**What you will do:**
Write out exactly the lines from the one with "The image size" through the last line of the data below, but not the pictures.

**Supplied material:**
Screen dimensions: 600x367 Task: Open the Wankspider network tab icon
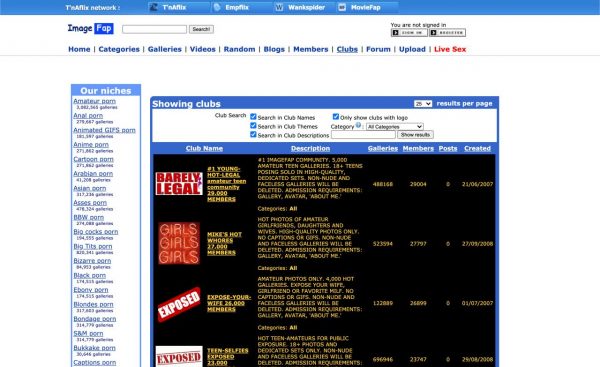[x=279, y=7]
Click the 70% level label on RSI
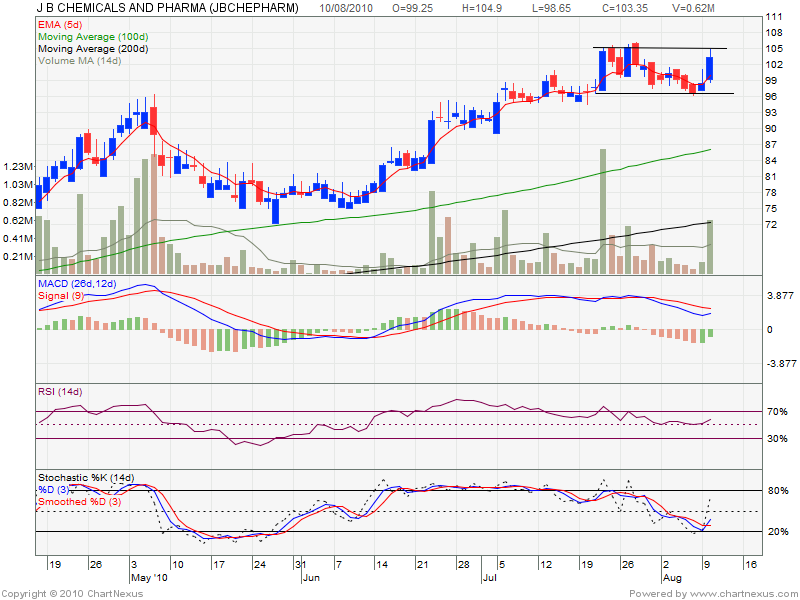 pos(777,411)
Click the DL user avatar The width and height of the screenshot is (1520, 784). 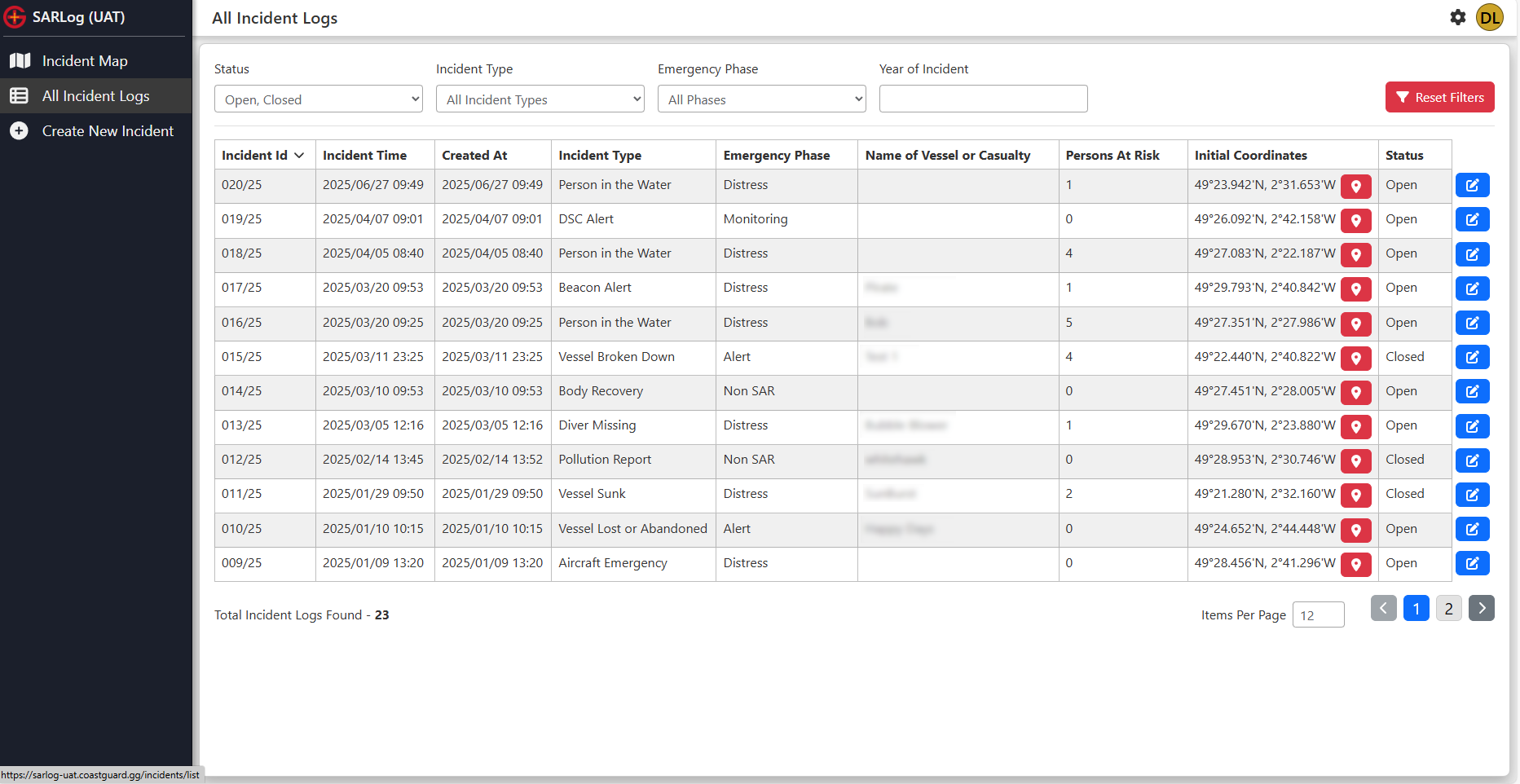pos(1489,17)
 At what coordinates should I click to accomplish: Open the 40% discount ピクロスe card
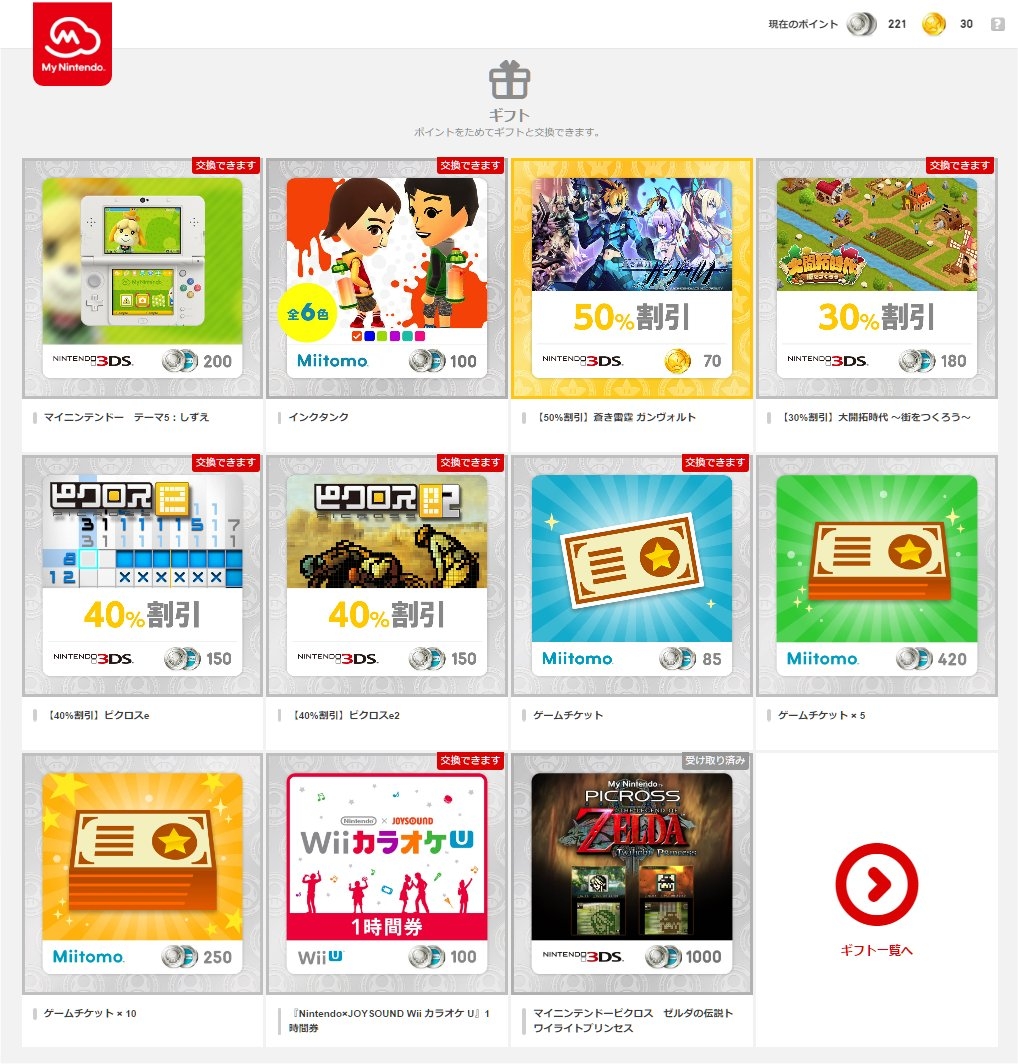[142, 575]
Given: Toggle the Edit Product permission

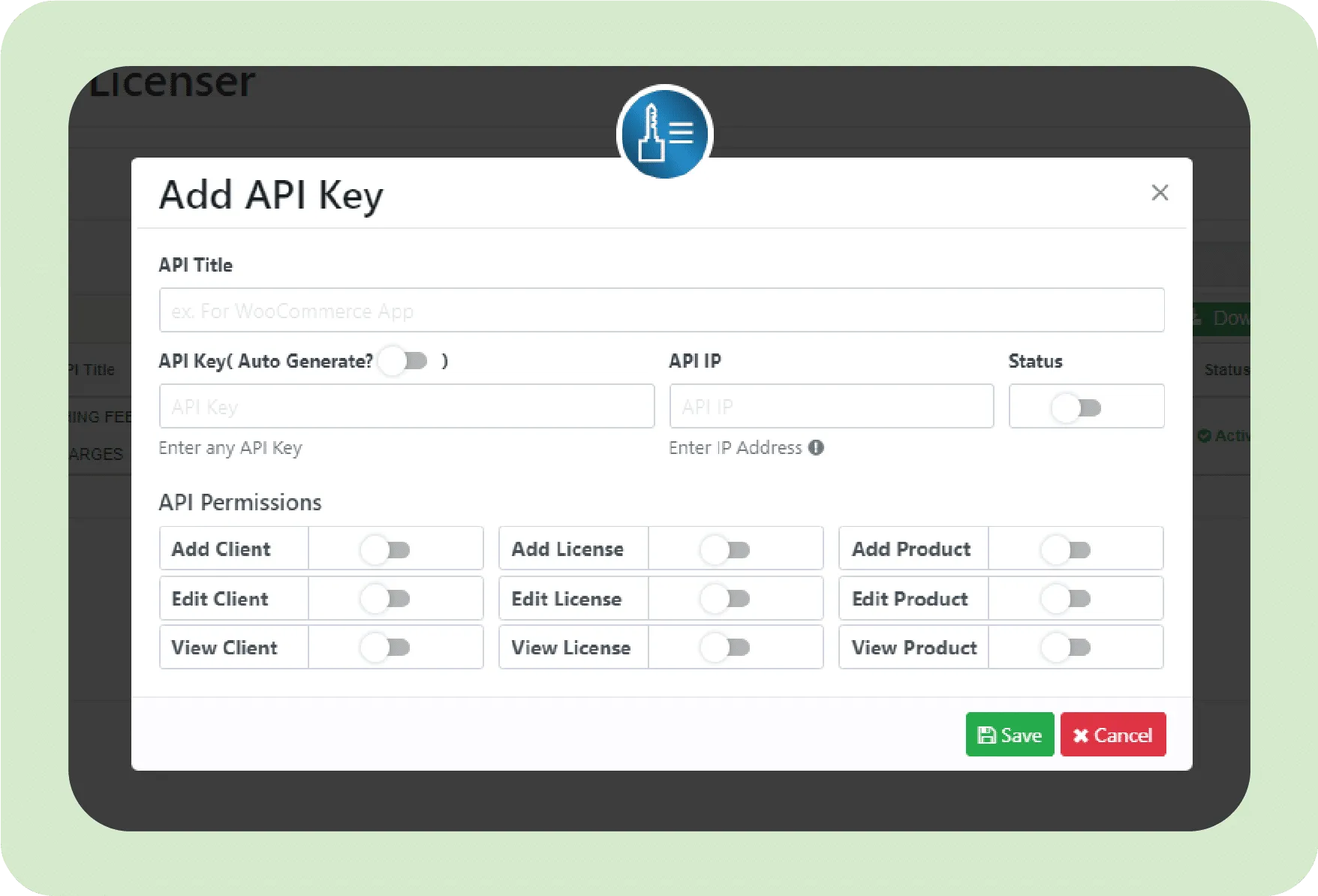Looking at the screenshot, I should tap(1066, 599).
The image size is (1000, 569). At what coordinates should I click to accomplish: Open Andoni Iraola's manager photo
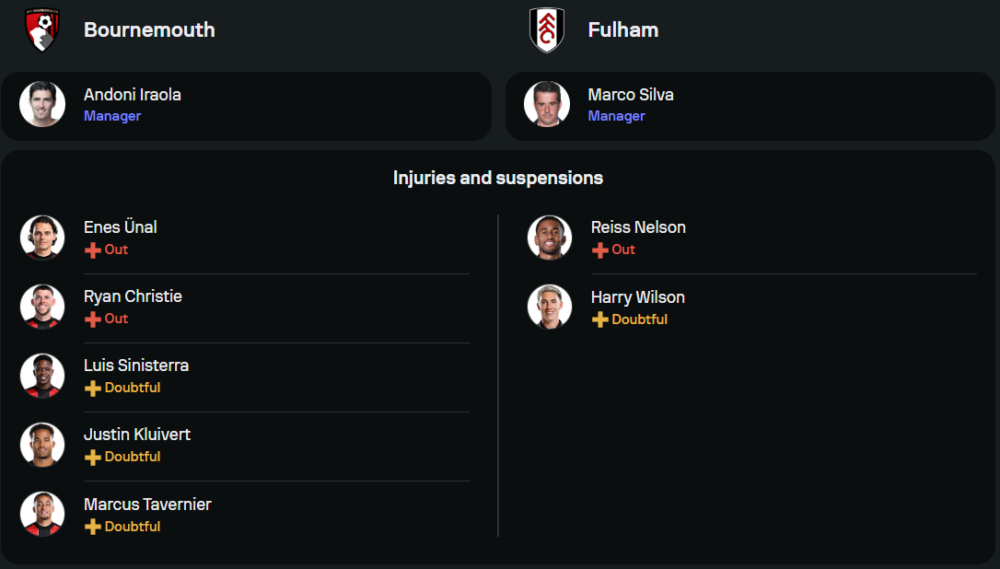pos(42,105)
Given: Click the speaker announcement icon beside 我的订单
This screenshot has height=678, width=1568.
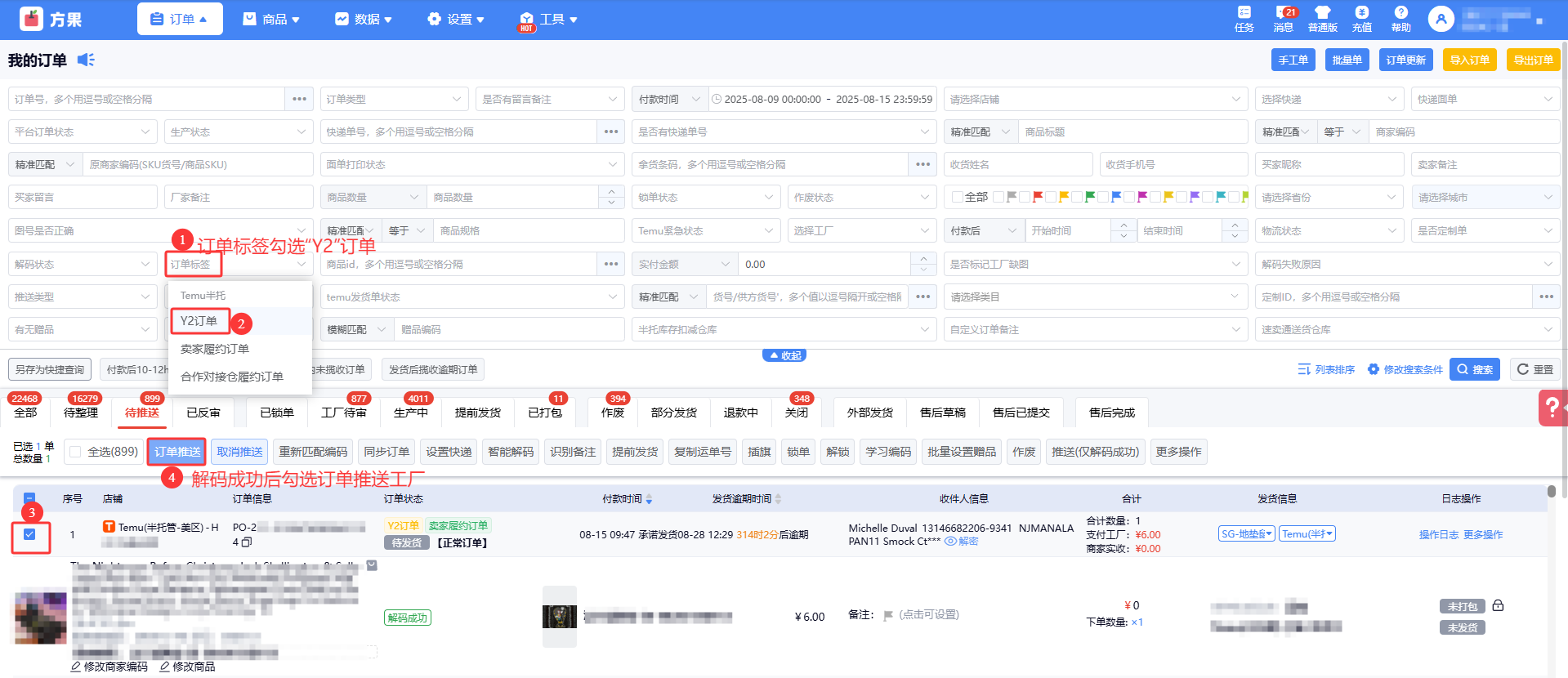Looking at the screenshot, I should 86,60.

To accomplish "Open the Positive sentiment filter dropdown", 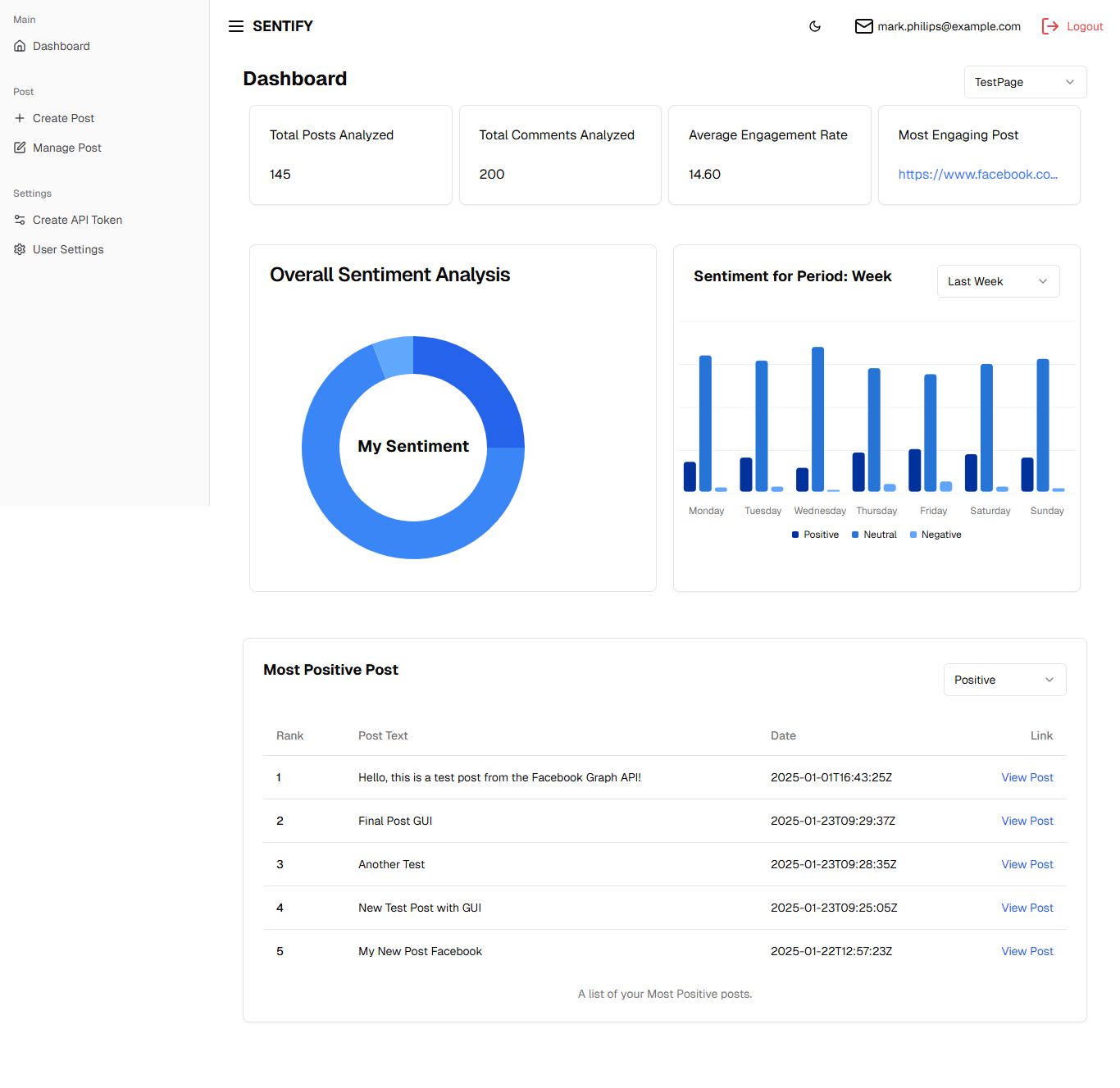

**Your response:**
The image size is (1000, 569). At what coordinates should I click to accomplish: Open Andoni Iraola's manager photo
pos(42,105)
Given: Click the speaker announcement icon beside 我的订单
This screenshot has height=678, width=1568.
Looking at the screenshot, I should 86,60.

To accomplish "Open the Positive sentiment filter dropdown", 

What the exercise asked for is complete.